I don’t feel pretty
So I’m not writing this for attention or anything, I truly feel this way.
I have always had trouble with self esteem, loving myself and body image issues. I don’t really feel like anything is special about me. I know I shouldn’t, but I do compare myself to other girls.
I even had an eating disorder 7th through 10th grade. I recovered from the eating disorder completely, but some aspects will always be with me.
When I started dating my now fiancé I finally started loving myself. He showed me all the good qualities about myself. And I actually felt pretty for once. I felt free, and excepted.
My fiance has been away at marine basic training for 4 weeks now. I have handled it well. I have kept myself busy and all that. I definitely can handle being a marine spouse because I am fine on my own.
However, I now think to myself. Why does he want me. Why does a good looking man like him want just an average, short, no-boob girl, with major anxiety?

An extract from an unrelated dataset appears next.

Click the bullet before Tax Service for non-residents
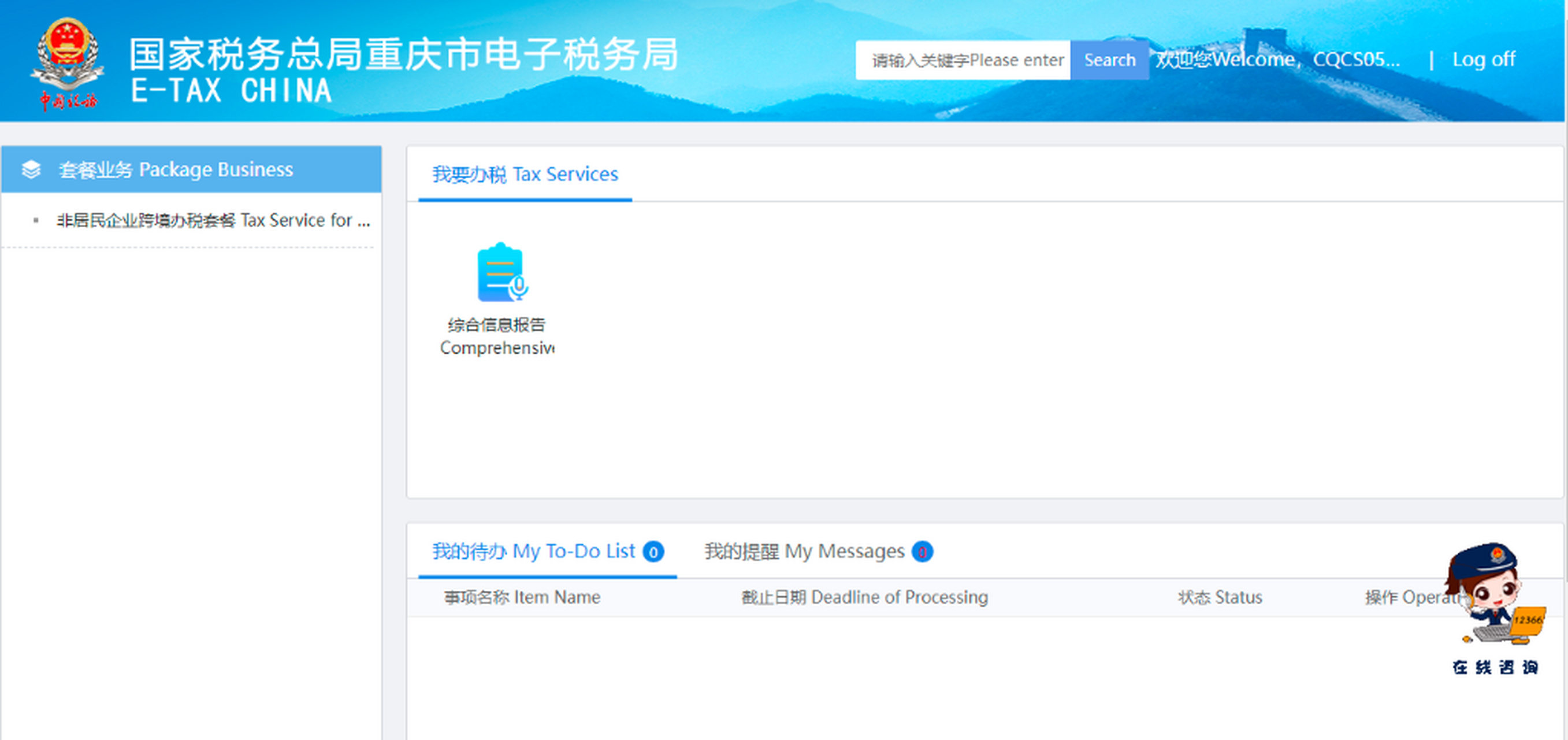Viewport: 1568px width, 740px height. click(x=36, y=220)

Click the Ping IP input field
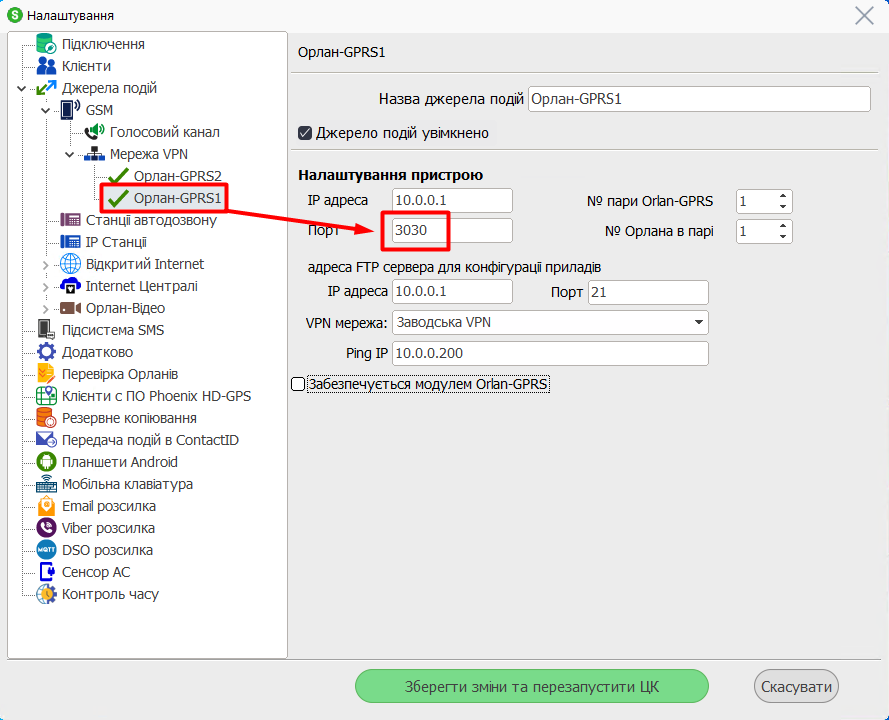coord(549,354)
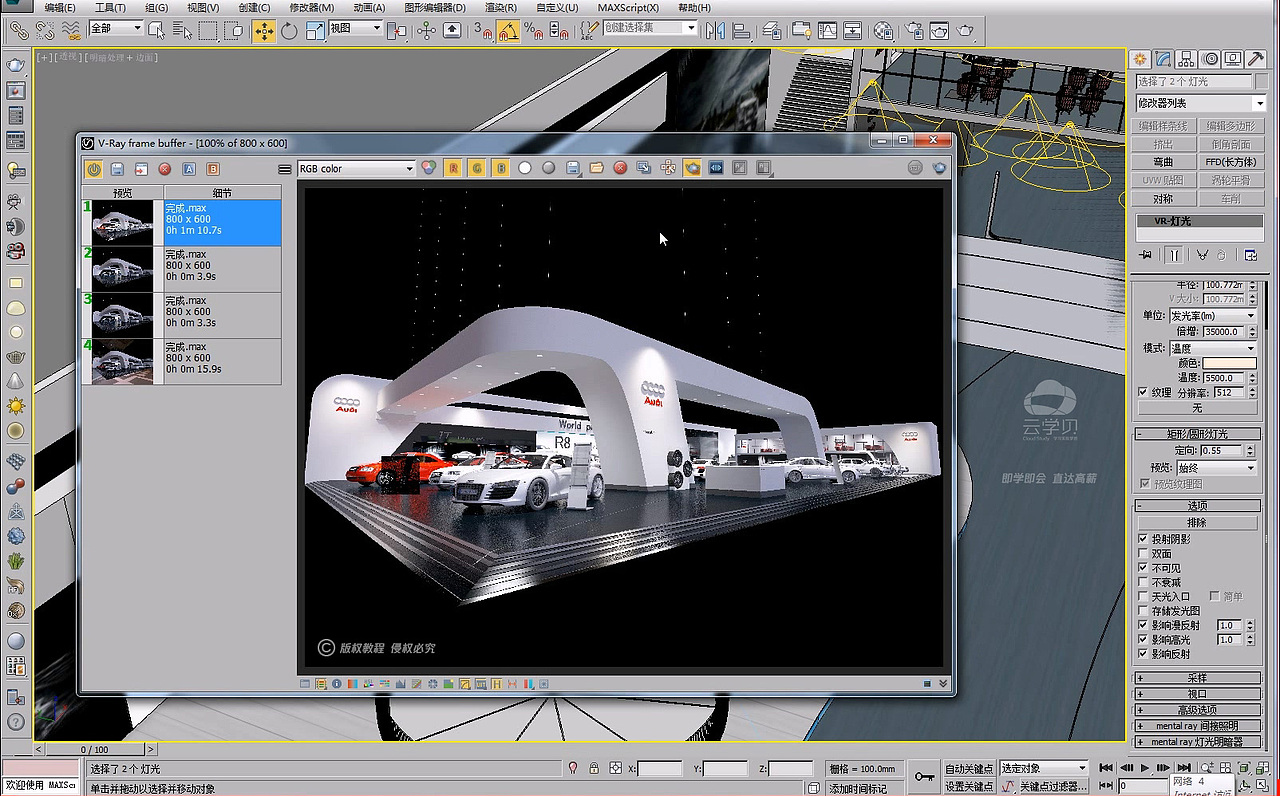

I know that sounds harsh on myself, but if I could grow boobs, get a flatter stomach (even tho I try so hard and excercise) and feel more pretty and confident in myself I would.
I went to my mom saying I miss him cause he always made me feel pretty and I started crying. She then said that I ruined the beach weekend because we’ve all been happy up until this point. Those are the ooo exact words I didn’t need at this point.
I don’t know I guess I needed to rant.